C'est avec mon cours d'Optique, en première année du Master de Physique de l'Université de Lorraine, sur le site de Metz, que j'ai pu profiter d'une petite promotion d'étudiants pour tenter l'expérience.

Un peu d'histoire, tout d'abord. J'ai préparé, il y a quelques années, un petit diaporama qui me permet de dérouler un cours magistral, que j'essaie de rendre le plus interactif possible. Ce diaporama est disponible en Archive Ouverte, en deux morceaux : le premiers sur les faisceaux gaussiens, et le deuxième sur la polarisation. Bien qu'ayant remanié le cours tous les ans en fonction des réactions estudiantines, force fut de constater qu'un certain nombre des notions fondamentales sont restées très difficiles d'accès.

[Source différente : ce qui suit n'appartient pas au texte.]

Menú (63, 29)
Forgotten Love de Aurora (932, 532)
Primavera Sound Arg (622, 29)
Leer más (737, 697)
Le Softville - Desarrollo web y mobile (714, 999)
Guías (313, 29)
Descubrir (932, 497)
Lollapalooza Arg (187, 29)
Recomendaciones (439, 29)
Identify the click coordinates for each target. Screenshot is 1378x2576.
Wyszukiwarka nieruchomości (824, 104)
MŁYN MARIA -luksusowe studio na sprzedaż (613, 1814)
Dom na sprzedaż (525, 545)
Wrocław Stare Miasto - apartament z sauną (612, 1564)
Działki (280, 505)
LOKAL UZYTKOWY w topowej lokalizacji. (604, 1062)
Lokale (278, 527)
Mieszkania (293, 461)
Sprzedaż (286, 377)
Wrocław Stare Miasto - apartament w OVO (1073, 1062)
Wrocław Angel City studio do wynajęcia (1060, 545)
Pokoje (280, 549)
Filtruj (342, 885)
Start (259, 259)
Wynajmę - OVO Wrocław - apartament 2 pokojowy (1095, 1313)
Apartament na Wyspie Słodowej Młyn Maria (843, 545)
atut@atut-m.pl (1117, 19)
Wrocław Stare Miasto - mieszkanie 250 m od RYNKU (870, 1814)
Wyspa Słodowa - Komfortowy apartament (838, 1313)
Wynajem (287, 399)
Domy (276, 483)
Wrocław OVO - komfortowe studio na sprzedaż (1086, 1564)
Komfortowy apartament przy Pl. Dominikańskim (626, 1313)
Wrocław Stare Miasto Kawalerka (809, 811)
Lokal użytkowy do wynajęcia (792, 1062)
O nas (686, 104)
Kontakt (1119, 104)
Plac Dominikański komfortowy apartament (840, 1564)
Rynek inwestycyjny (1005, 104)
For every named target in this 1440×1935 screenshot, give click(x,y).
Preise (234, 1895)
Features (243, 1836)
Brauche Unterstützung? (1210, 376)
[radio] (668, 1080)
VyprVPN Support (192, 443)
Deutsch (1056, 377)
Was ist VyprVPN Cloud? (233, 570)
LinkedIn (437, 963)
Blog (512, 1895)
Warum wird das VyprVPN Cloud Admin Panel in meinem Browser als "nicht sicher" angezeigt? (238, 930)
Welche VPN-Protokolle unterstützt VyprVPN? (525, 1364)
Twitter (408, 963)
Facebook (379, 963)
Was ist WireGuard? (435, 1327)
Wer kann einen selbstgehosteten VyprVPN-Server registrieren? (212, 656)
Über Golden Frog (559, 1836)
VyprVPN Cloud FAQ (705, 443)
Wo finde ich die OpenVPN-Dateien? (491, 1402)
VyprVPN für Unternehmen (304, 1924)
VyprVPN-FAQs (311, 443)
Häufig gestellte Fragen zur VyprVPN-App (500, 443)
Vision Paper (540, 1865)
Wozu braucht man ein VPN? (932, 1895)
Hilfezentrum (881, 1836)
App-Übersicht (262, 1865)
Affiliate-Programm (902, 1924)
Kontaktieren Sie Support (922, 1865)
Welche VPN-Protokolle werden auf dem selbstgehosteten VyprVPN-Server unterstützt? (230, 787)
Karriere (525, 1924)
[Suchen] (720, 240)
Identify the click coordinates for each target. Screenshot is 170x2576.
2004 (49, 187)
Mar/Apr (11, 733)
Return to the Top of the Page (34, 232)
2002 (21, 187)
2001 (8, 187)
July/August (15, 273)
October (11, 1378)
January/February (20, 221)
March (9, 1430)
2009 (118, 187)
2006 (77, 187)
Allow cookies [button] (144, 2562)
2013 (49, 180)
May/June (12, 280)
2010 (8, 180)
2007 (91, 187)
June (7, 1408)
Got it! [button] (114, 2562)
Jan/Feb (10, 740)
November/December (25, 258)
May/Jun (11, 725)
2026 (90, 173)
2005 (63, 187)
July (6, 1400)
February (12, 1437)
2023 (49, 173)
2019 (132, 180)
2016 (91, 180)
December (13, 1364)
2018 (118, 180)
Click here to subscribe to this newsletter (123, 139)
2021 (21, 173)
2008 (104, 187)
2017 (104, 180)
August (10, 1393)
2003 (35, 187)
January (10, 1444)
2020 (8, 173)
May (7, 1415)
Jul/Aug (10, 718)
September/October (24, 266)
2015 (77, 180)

Après avoir suivi quelques formations à la pédagogie universitaire, dont une relatée dans un précédent billet, j'ai décidé de tenter de changer la façon dont de je tentais de faire passer ces connaissances, ces compétences, aux étudiants. Profitant d'une petite promotion réduite à un seul groupe de Travaux Dirigés, j'ai décidé de réduire le Cours Magistral à son minimum, c'est à dire à rien.

Comment, dans ces conditions, permettre aux étudiants de s'approprier les compétences dont ils auront besoin pour réussir l'examen qui, lui, n'a pas changé ? En lisant, tout simplement.

Je leur ai donc donné des sujets de Travaux Dirigés, afin de définir l'objectif à atteindre : savoir résoudre les problèmes posés dans ces sujets. Dans cette démarche, ces sujets sont le moteur du tout. Leur importance est donc cruciale : le fait de pouvoir les résoudre doit témoigner d'une très bonne compréhension du cours. Ce sont donc a priori des problèmes difficiles.

Quant aux moyens utilisés pour atteindre cet objectif, je leur ai proposé que nous lisions, ensemble, les articles scientifiques qui m'avaient permis de préparer le cours. Il s'agit, pour la première partie des deux publications sur lesquelles mon cours était basé :

Pour la deuxième partie, j'ai utilisé l'excellent livre de Serge Huard sur la polarisation de la lumière, malheureusement épuisé.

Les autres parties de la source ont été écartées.